TEXT PASSAGE —
-*-*-
TIR: Why did you decide to begin doing genealogical research?

KF: My interest in genealogy was sparked by a cryptic clue my great-grandmother gave us before she died back in the 1980s. Her maiden name was Aldworth, which is my middle name. She said an Aldworth signed the Declaration of Independence. It took ages, but I finally figured out the signer was Elbridge Gerry, who became Vice President under James Madison. One of his ancestral grandmothers was an Aldworth and an early colonial settler in Massachusetts.


My particular interest in the Aldworth family grew further in the year 2000. I was celebrating New Year’s Eve 2000 at the pyramids in Egypt when a man there studying Freemasonry told me I shared the Aldworth name with the first ever female Freemason, Elizabeth St. Leger Aldworth. She is the subject of my historical fiction novel, Doneraile Court. Until I started researching her, I had no idea that my branch of the Philadelphia Aldworth family traced back to County Cork, Ireland. I had high hopes she was one of my great-grandmas. But she isn’t. We are merely very distant cousins by marriage.


TIR: How can you sum up Freemasonry for those who are unfamiliar with the term?

KF: I once heard a Freemason refer to Freemasonry as the oldest self-help group in the world. I am not a Freemason (women are now allowed in Co-Masonry) but I think that sums up for what they do today. They meet and perform ancient rituals meant to teach them moral lessons aimed at becoming the best person they can be. What’s particularly fascinating is that these rituals have been passed down orally for hundreds, if not thousands of years.

At Doneraile Court in Doneraile, Ireland in 2013.

TIR: Why is the story of Elizabeth St. Leger particularly important and interesting?

KF: Freemasonry, as it is today, officially dates back to the creation of the Grand Lodges, which in Ireland was 1725. The Lady Freemason’s story is one piece of proof that Freemasons were holding secret Lodge meetings in private homes earlier than that.


Lady Freemason (younger years)

Her story takes place in 1712 at her childhood home, Doneraile Court, in Doneraile, Ireland. She was caught spying on her father, brothers and other men in the middle of an initiation ritual. As the story goes, the men voted to kill her to keep their secrets, but instead swore her to secrecy and made her the first ever female Freemason (that they knew of!). You’ll have to buy the book to find out who saved her and why!


TIR: Now that the novel is published and available for purchase, why are you excited for others to read this incredible story?
-*-*-
DATASET EXTRACT —
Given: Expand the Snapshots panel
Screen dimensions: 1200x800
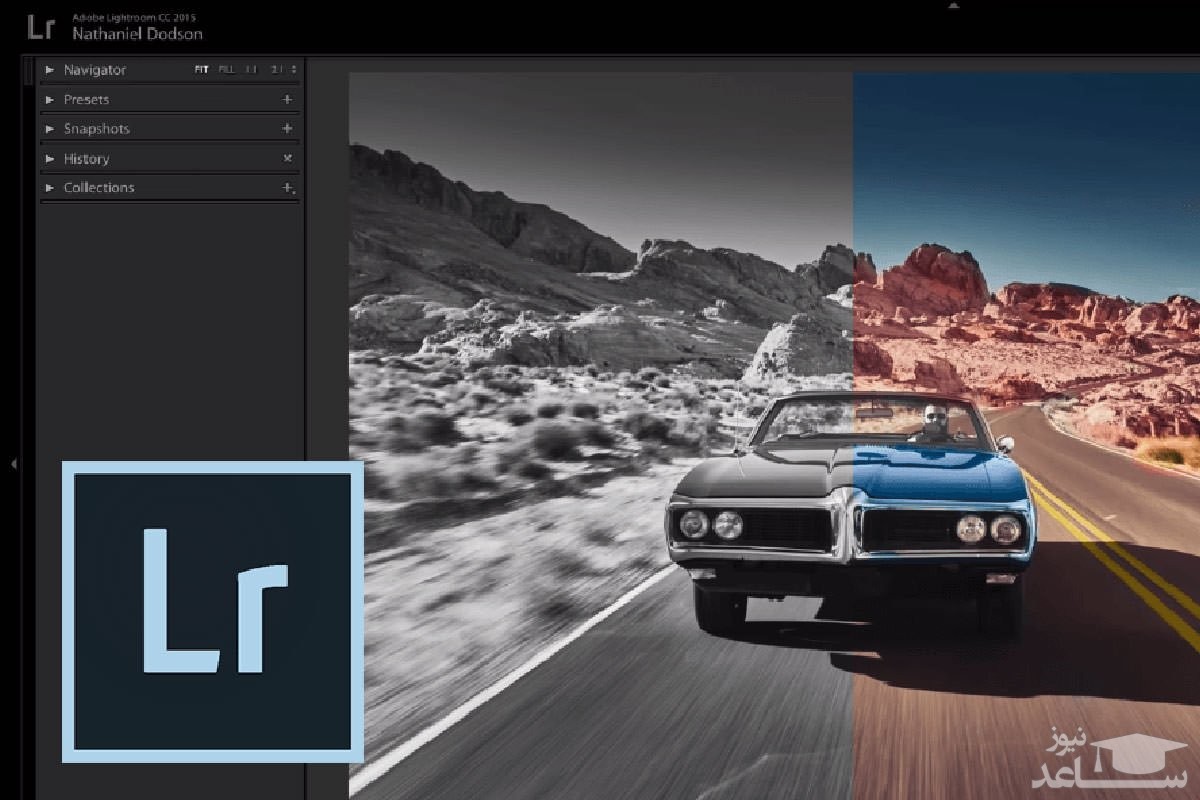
-*-*-
ACTIVITY A —
According to the interview, in what year were the Grand Lodges created in Ireland?
ACTIVITY B —
Copy the stretch of the interview from "KF: I once heard" through "thousands of years." word for word.
Leave the material aside; it has no role here.

RESPONSE A —
1725

RESPONSE B —
KF: I once heard a Freemason refer to Freemasonry as the oldest self-help group in the world. I am not a Freemason (women are now allowed in Co-Masonry) but I think that sums up for what they do today. They meet and perform ancient rituals meant to teach them moral lessons aimed at becoming the best person they can be. What’s particularly fascinating is that these rituals have been passed down orally for hundreds, if not thousands of years.